We recognize, though, that we represent many voices in many varied communities. This poses exciting challenges as well as opportunities to further understanding between these communities.

Critical race theorist, Kimberlé Crenshaw, coined the term “intersectionality” or “intersectionalism” to apply to the multiple social identities and group memberships of each individual, and how these together impact peoples’ lives. Crenshaw originated the theory of intersectionality when examining the realities of black women’s lives as a core concept of women of color feminist theory.

Each person is composed of multiple identities that interconnect. Depending on time and location, some of these identities may seem more or less important to the individuals. Most people in most societies have some identities accorded more social privileges, while simultaneously having some accorded less privileges.

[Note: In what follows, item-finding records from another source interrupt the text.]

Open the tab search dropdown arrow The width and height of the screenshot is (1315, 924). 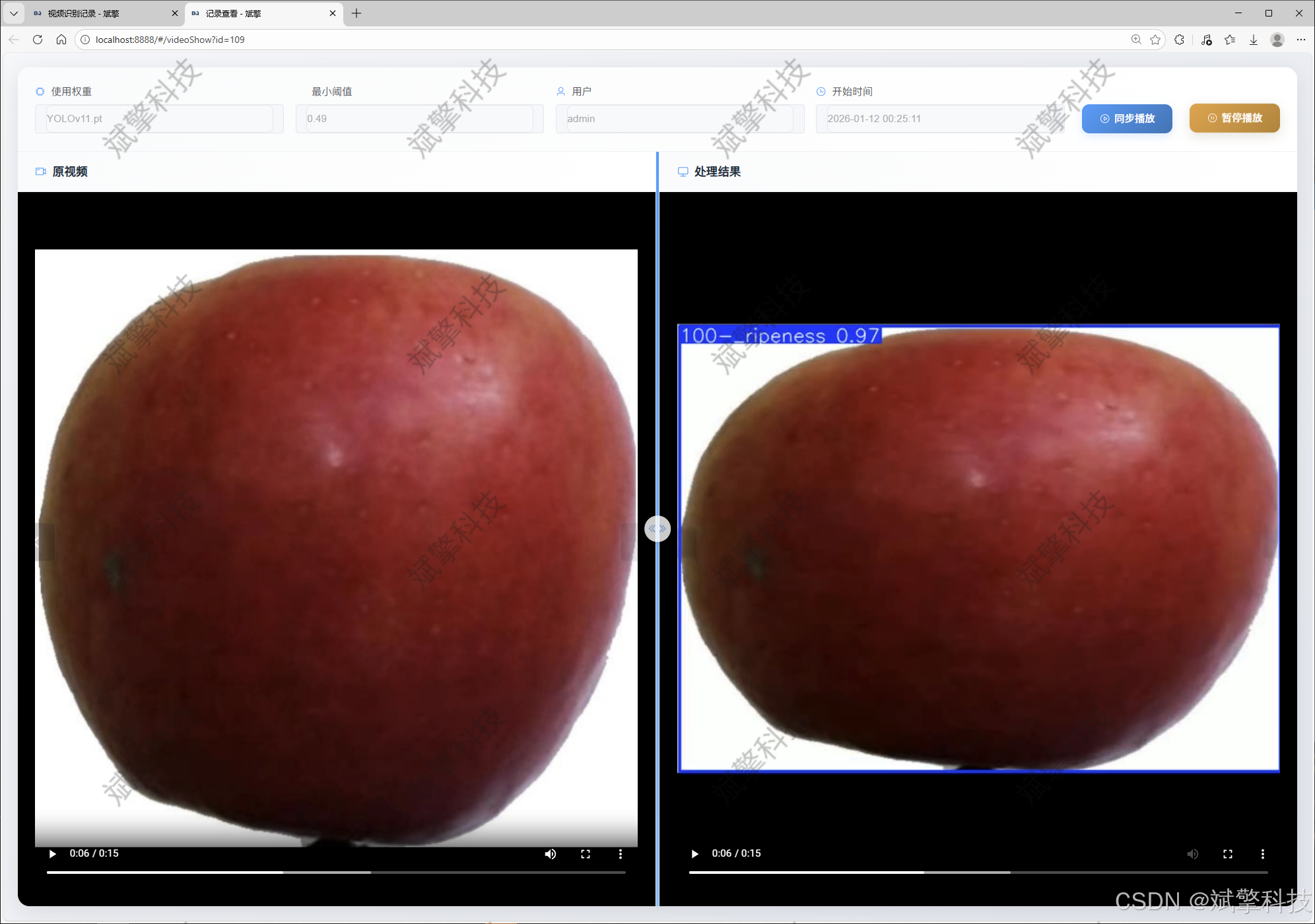(13, 13)
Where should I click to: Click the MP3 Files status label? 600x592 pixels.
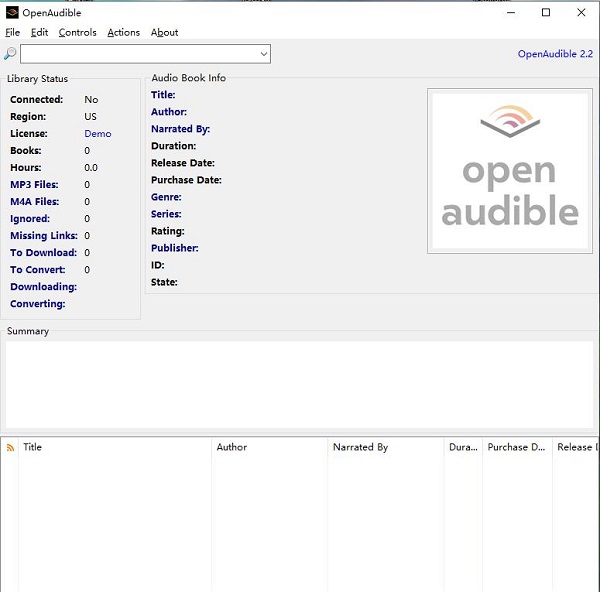coord(34,185)
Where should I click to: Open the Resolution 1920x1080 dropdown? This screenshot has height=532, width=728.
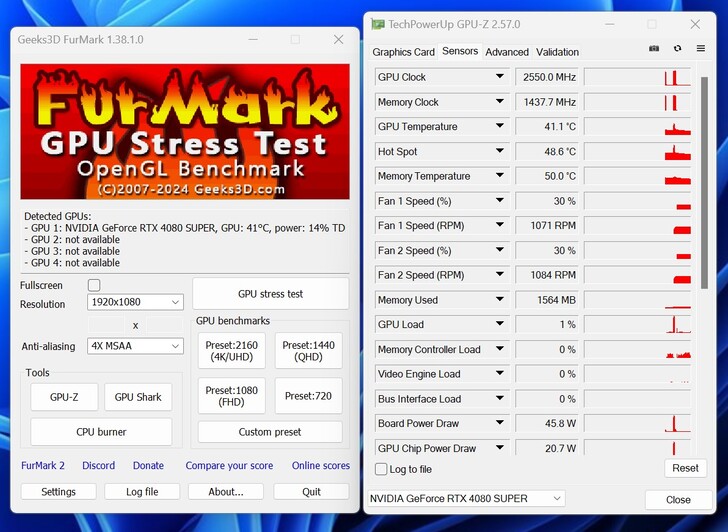click(x=134, y=302)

We can perceive “oppression” and its attendant dominant group privileges as comprising a metaphorical wheel with the numerous spokes each representing the various forms oppression takes. These include ableism, adultism, ageism, biphobia, chauvinism, cissexism, classism, environmental oppression, ethnocentrism, heterosexism, jingoism, linguicism, lookism, racism, religious oppression of many types, sexism, xenophobia, and more.

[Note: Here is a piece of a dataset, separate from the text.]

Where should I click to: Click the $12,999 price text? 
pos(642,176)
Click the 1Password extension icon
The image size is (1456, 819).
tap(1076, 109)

If we could somehow dismantle or eliminate one of the spokes, the wheel will, nevertheless, continue to trample over the rights and lives of individuals and entire groups of people based on their many intersectional social identities.

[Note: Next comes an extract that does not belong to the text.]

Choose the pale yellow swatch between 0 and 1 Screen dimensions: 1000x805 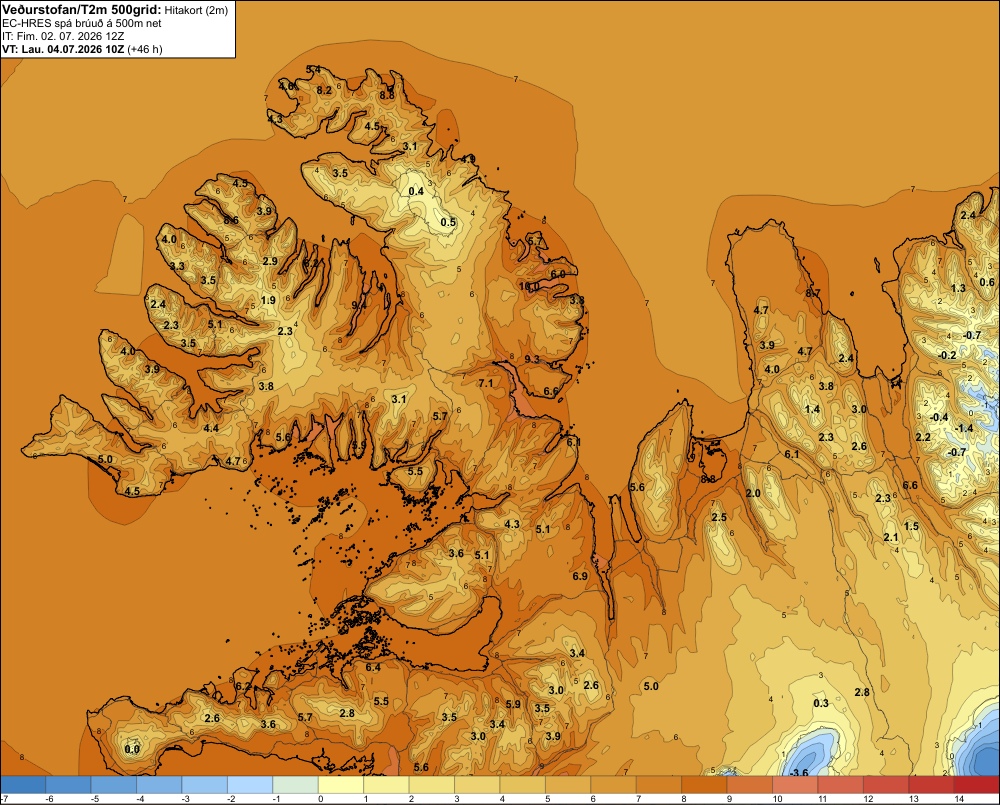click(341, 785)
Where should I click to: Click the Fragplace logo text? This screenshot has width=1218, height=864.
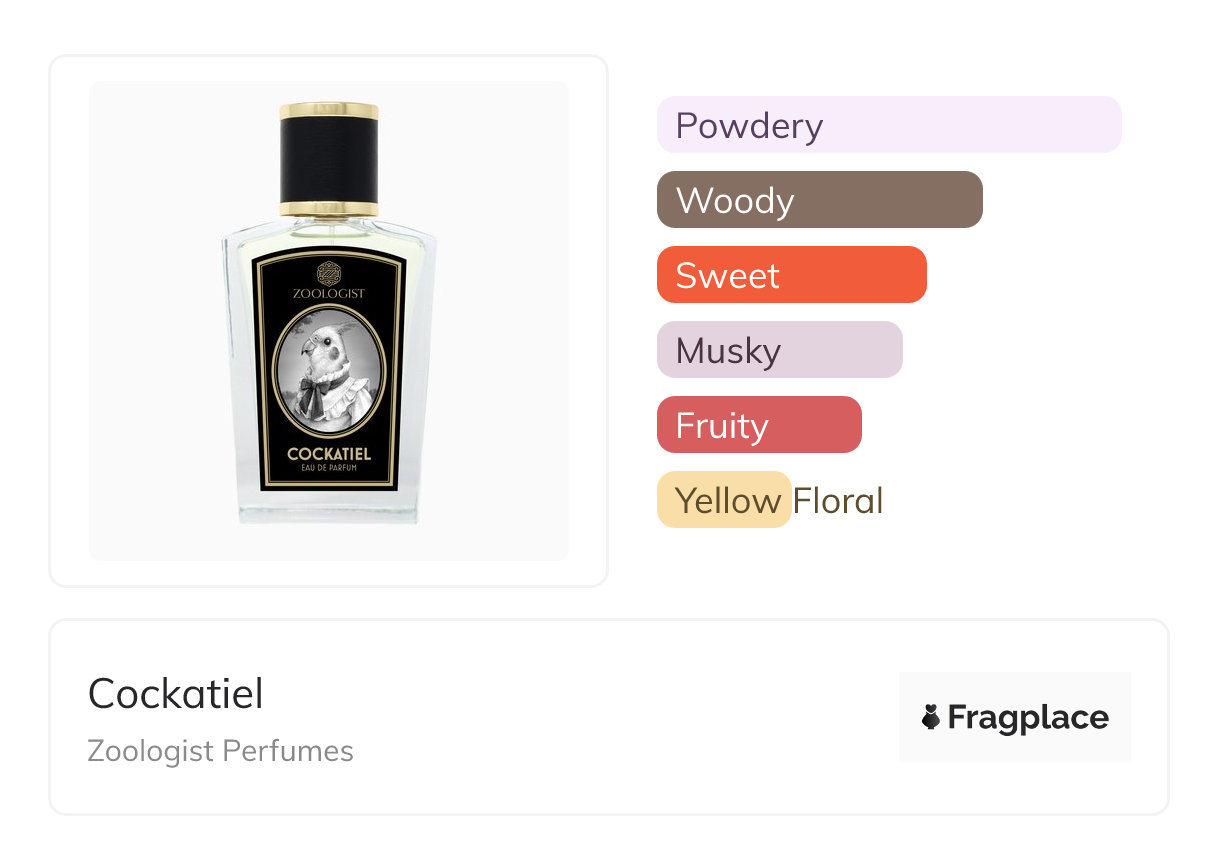[1027, 717]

Rev. Dr. Martin Luther King Jr. spoke of a vibrant image of the “inescapable network of mutuality” that links humanity. Fannie Lou Hamer envisioned an inclusive model of social justice because she believed that “Nobody’s free until everybody’s free.”

Audre Lorde reminds us in her foundational essay, “There is No Hierarchy of Oppression,” that no specific form of oppression is systemically better or worse than the others on the individuals and groups affected.

“As a black, lesbian, feminist, socialist, poet, mother of two including one boy and member of an interracial couple,” Lorde stated, “I usually find myself part of some group in which the majority defines me as deviant, difficult, inferior or just plain ‘wrong’. From my membership in all of these groups I have learned that oppression and the intolerance of difference come in all shapes and sizes and colors and sexualities; and that among those of us who share the goals of liberation and a workable future for our children, there can be no hierarchies of oppression.”

Audre Lorde refers to the multiple forms (the spokes on the wheel) that oppression takes, which we as individuals and groups, our social institutions, and our larger societies, cultures, and planet of nations must work together to dismantle in our process toward a genuine socially just and liberated world.

As a concept in Critical Transgender Politics (CTR — a form of critical theory), Susan Stryker and Stephen Whittle, for example, imagine identity intersectionality something like a room with multiple sides with each side representing one of our many social identities. A floor to ceiling mirror has been attached to each of the multiple sides.

When we direct our gaze toward one side (mirror), we focus on one of our identities and the form of oppression under which it may fall. For example, we see that we are female living in a sexist society, and therefore, the ways society subordinates us.

Though we are facing this one mirror, we can simultaneously see in this mirror, reflections of differing angles of our other identities.

Let’s take another example. If we move our bodies to face another side (mirror), we can now perceive our racialized identity. If we are white, we can see that we have white privilege within a racist society that privileges white people and subordinates people of color.

The point of this metaphor is to demonstrate that all the forms of oppression are related and that they each impact our social identities.

There is a cultural, political, and economic war being waged by the political and theocratic right, a war to turn back all the gains progressive-minded people have fought so tirelessly for over the years. Until LGBTQ organizations and movements join in coalition with other communities working to end oppression, we will never achieve a genuine sense of community, and a genuine sense of equality will be wholly unattainable.